Obrońcy praw człowieka wyrazili w czwartek oburzenie z powodu ułaskawienia byłego prezydenta Peru Alberto Fujimoriego przez obecnego prezydenta Pedro Pablo Kuczynskiego. Fujimori był skazany na 25 lat więzienia za łamanie praw człowieka i korupcję.
"Jesteśmy oburzeni tą decyzją. To policzek wymierzony ofiarom jego przestępstw i wszystkim tym, którzy ciężko pracowali na to, aby stanął przed sądem" - czytamy we wspólnym oświadczeniu wydanym przez grupę roboczą ONZ do spraw wymuszonych zaginięć oraz specjalnych wysłanników ONZ Agnes Callamard i Pabla de Greiff. Callamard jest niezależnym ekspertem powołanym przez ONZ do prowadzenia badań nad pozasądowymi egzekucjami, natomiast de Greiff - nad promowaniem sprawiedliwości.
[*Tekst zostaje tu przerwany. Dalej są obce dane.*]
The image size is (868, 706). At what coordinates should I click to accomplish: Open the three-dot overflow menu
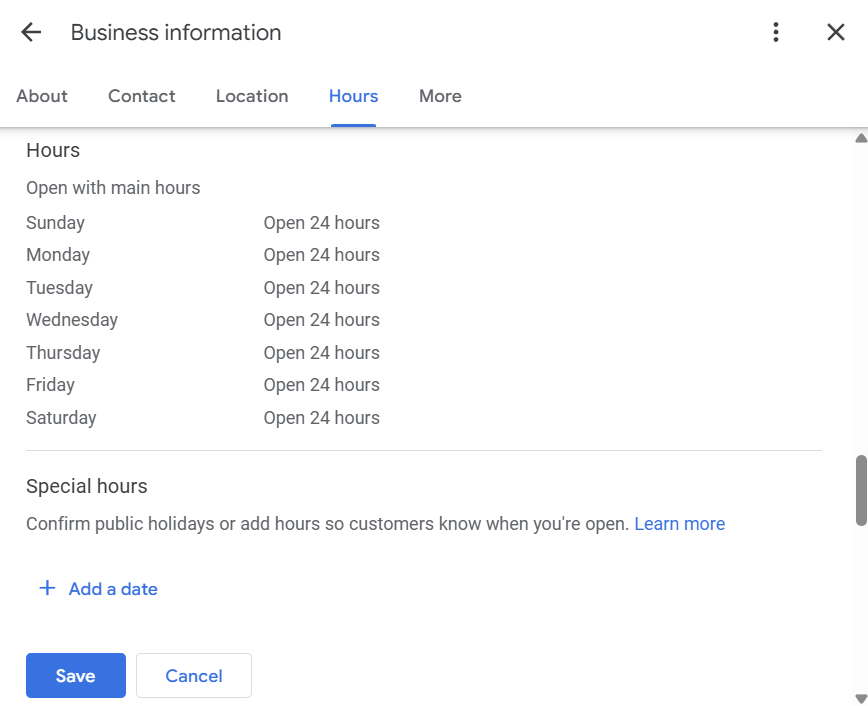click(775, 32)
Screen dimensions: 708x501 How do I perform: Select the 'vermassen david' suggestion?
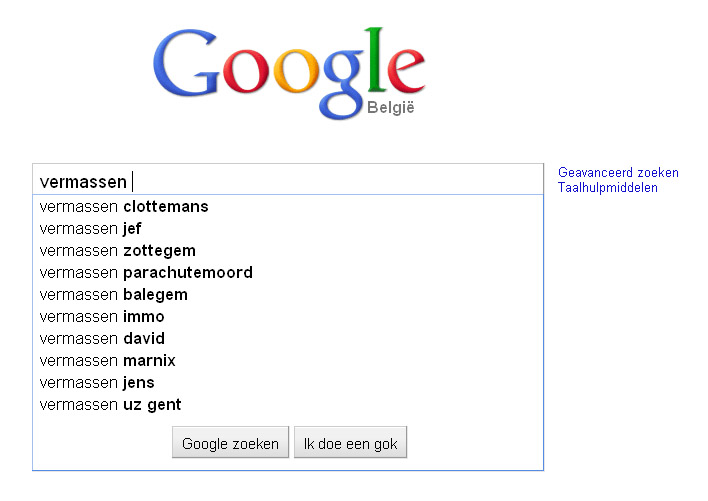(x=102, y=339)
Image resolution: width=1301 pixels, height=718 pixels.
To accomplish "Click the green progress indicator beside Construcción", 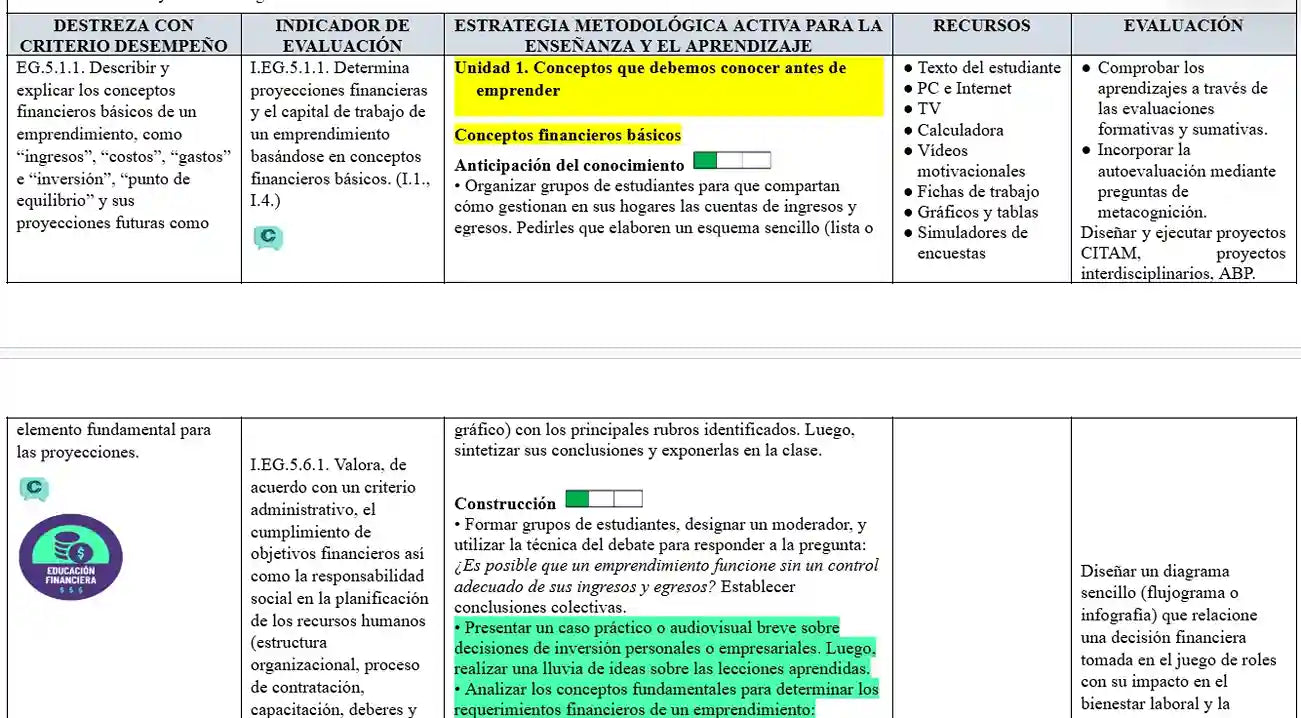I will 604,499.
Krok w tył w kwestii praworządności
Z oświadczenia wynika również, że skazanie Fujimoriego za takie przestępstwa jak egzekucje pozasądowe, wymuszone zniknięcia oraz porwania było wielkim osiągnięciem w walce z bezkarnością oraz że prawo międzynarodowe wyklucza ułaskawienia w tak poważnych przypadkach. Ułaskawienie Fujimoriego jest zatem "krokiem w tył w kwestii praworządności w Peru". 79-letni Fujimori odsiedział 12 lat z 25-letniego wyroku skazującego go za zbrodnie przeciw ludzkości i korupcję, których dopuścił się w latach 1990-2000, kiedy był prezydentem. Ułaskawienie oczyściło go z wyroku i osłania go przed kolejnymi procesami. Ogłoszona w niedzielę decyzja o ułaskawieniu byłego prezydenta ze względu na stan zdrowia wywołała w Limie dwudniowe protesty, które przerodziły się w starcia z policją. Siły bezpieczeństwa użyły gazu łzawiącego, a wiele osób odniosło obrażenia.
Polityczna motywacja
Do ułaskawienia Fujimoriego doszło trzy dni po tym, gdy zwolennicy byłego prezydenta w parlamencie ocalili Kuczynskiego przed impeachmentem. Obecny prezydent jest podejrzewany o związki z brazylijskim gigantem budowlanym, firmą Odebrecht, która korumpowała wielu polityków. Decyzja Kuczyńskiego była niespodziewana, ponieważ dwaj poprzedni prezydenci Peru odrzucili wnioski prawników Fujimoriego. Administracja Kuczyńskiego zaprzecza, jakoby ułaskawienie byłego prezydenta było motywowane politycznie. Dla wielu Peruwiańczyków Fujimori pozostaje skorumpowanym dyktatorem, inni zaś uważają, że udało mu się przezwyciężyć kryzys gospodarczy i stłumić lewicową rebelię.